In biblical law (in the Book of Matthew) stones are thrown as a form of punishment; the act also functions as an accusation of some kind of sexual sin, such as prostitution. To accuse is to label, to name. The protagonist's name, Miss Horeham, is appropriate then - despite the fact that she remains sexually inactive as an adult - because incestuous activity is suggested throughout the story. Other items in her box that have symbolic significance are her father's butterfly collection, stored in a glass box (52), and the letters her father wrote to her when she was a schoolgirl (53), addressed in a subtly amorous tone.

Thus the reader is not only "disturbed" and abandoned, as Keefer suggests, but is stimulated by the disturbing events and characters to become actively involved in the rebuilding of the fiction-elegy. Character limitations, then, often can move the reader to move beyond disturbance. Another early third-person story that demonstrates a failure of consolation for the character is "An Emergency Case" (1957), not collected until In Transit was published (1988). Again the significant events of the story have happened before the story begins: a little boy, Oliver, has been in a car accident with his parents, who did not survive.

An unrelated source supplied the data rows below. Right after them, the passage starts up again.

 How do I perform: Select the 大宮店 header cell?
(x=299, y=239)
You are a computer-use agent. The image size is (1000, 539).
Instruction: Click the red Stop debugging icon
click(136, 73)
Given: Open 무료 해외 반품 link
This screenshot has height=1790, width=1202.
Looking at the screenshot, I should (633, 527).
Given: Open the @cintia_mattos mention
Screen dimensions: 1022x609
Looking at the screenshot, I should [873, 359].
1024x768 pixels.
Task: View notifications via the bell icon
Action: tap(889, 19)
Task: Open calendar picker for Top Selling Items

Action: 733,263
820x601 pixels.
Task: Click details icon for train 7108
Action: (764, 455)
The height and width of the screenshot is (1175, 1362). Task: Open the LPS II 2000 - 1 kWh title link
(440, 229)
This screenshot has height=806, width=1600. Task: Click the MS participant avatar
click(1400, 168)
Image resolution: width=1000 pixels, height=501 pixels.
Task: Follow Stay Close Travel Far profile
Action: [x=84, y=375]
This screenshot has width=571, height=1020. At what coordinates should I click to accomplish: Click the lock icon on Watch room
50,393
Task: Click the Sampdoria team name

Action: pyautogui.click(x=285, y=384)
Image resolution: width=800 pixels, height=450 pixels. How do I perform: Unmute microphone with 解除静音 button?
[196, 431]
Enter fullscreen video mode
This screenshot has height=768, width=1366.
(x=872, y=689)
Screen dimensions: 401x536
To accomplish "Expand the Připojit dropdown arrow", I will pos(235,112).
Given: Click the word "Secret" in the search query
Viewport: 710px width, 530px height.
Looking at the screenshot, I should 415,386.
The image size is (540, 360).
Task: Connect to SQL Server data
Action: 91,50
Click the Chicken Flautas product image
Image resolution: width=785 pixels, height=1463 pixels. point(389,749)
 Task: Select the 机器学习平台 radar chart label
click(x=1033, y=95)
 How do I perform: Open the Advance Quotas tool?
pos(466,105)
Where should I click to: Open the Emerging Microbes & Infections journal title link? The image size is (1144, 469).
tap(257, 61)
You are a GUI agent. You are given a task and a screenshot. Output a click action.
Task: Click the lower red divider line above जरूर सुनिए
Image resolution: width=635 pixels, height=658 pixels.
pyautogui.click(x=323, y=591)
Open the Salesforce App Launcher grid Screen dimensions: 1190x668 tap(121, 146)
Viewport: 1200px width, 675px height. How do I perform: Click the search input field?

Bernadette's story displaces Robbie's self-elegy, and shows its relative insignificance, thereby calling the Knights' values into question. Nora Knight resembles an unsuccessful Mrs Dalloway whose "party had gone wrong" (32); her failure became "a symbol of the end" of her world (37). Nora is also a failed reader, one who pieces together a plausible story from events and conversations but mistakenly accuses her husband of impregnating Bernadette. Readers are positioned outside of Bernadette's naive frame of reference and must evaluate her ideas of life, death, and religious consolation as well as those of the Knights.